What to produce: Write out each record below, word for word.

Given records:
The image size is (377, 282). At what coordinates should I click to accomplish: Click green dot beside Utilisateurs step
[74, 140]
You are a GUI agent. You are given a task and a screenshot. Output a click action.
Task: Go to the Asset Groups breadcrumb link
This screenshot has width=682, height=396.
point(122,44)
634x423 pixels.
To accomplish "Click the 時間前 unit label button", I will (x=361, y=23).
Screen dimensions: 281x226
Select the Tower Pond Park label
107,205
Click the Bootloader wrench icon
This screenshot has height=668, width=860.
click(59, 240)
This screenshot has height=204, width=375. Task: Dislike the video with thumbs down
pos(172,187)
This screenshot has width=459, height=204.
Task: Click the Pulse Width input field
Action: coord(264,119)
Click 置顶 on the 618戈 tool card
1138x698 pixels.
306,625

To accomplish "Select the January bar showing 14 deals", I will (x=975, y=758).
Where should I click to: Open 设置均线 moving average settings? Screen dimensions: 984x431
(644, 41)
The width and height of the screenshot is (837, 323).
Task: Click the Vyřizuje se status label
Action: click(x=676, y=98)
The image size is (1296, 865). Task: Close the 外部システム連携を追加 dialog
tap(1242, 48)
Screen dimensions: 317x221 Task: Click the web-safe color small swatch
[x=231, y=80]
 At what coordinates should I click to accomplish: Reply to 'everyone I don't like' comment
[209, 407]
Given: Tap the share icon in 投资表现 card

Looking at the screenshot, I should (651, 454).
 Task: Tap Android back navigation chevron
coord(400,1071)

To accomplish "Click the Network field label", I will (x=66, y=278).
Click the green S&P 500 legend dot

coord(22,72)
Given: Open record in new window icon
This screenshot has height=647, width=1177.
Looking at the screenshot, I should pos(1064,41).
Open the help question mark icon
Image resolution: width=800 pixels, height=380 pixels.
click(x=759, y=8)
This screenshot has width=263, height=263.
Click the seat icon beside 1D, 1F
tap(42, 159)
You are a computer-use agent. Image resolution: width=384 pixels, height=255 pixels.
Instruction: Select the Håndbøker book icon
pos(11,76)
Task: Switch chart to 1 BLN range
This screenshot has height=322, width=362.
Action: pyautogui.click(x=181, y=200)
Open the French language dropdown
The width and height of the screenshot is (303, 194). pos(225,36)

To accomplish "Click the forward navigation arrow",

Written solution:
The image size is (377, 282). At what coordinates should I click to accomplish: Click green dot beside Utilisateurs step
[74, 140]
You are a GUI agent. You are given a task and a screenshot. Output a click action.
Task: Go to the Asset Groups breadcrumb link
This screenshot has width=682, height=396.
point(122,44)
634x423 pixels.
To accomplish "Click the 時間前 unit label button", I will (x=361, y=23).
Screen dimensions: 281x226
Select the Tower Pond Park label
107,205
Click the Bootloader wrench icon
This screenshot has height=668, width=860.
click(59, 240)
This screenshot has height=204, width=375. Task: Dislike the video with thumbs down
pos(172,187)
This screenshot has width=459, height=204.
Task: Click the Pulse Width input field
Action: coord(264,119)
Click 置顶 on the 618戈 tool card
1138x698 pixels.
306,625

To accomplish "Select the January bar showing 14 deals", I will (x=975, y=758).
Where should I click to: Open 设置均线 moving average settings? Screen dimensions: 984x431
(644, 41)
The width and height of the screenshot is (837, 323).
Task: Click the Vyřizuje se status label
Action: click(x=676, y=98)
The image size is (1296, 865). Task: Close the 外部システム連携を追加 dialog
tap(1242, 48)
Screen dimensions: 317x221 Task: Click the web-safe color small swatch
[x=231, y=80]
 At what coordinates should I click to accomplish: Reply to 'everyone I don't like' comment
[209, 407]
Given: Tap the share icon in 投资表现 card

Looking at the screenshot, I should (651, 454).
 Task: Tap Android back navigation chevron
coord(400,1071)

To accomplish "Click the Network field label", I will (x=66, y=278).
Click the green S&P 500 legend dot

coord(22,72)
Given: Open record in new window icon
This screenshot has height=647, width=1177.
Looking at the screenshot, I should pos(1064,41).
Open the help question mark icon
Image resolution: width=800 pixels, height=380 pixels.
click(x=759, y=8)
This screenshot has width=263, height=263.
Click the seat icon beside 1D, 1F
tap(42, 159)
You are a computer-use agent. Image resolution: width=384 pixels, height=255 pixels.
Instruction: Select the Håndbøker book icon
pos(11,76)
Task: Switch chart to 1 BLN range
This screenshot has height=322, width=362.
Action: pyautogui.click(x=181, y=200)
Open the French language dropdown
The width and height of the screenshot is (303, 194). pos(225,36)

To accomplish "Click the forward navigation arrow",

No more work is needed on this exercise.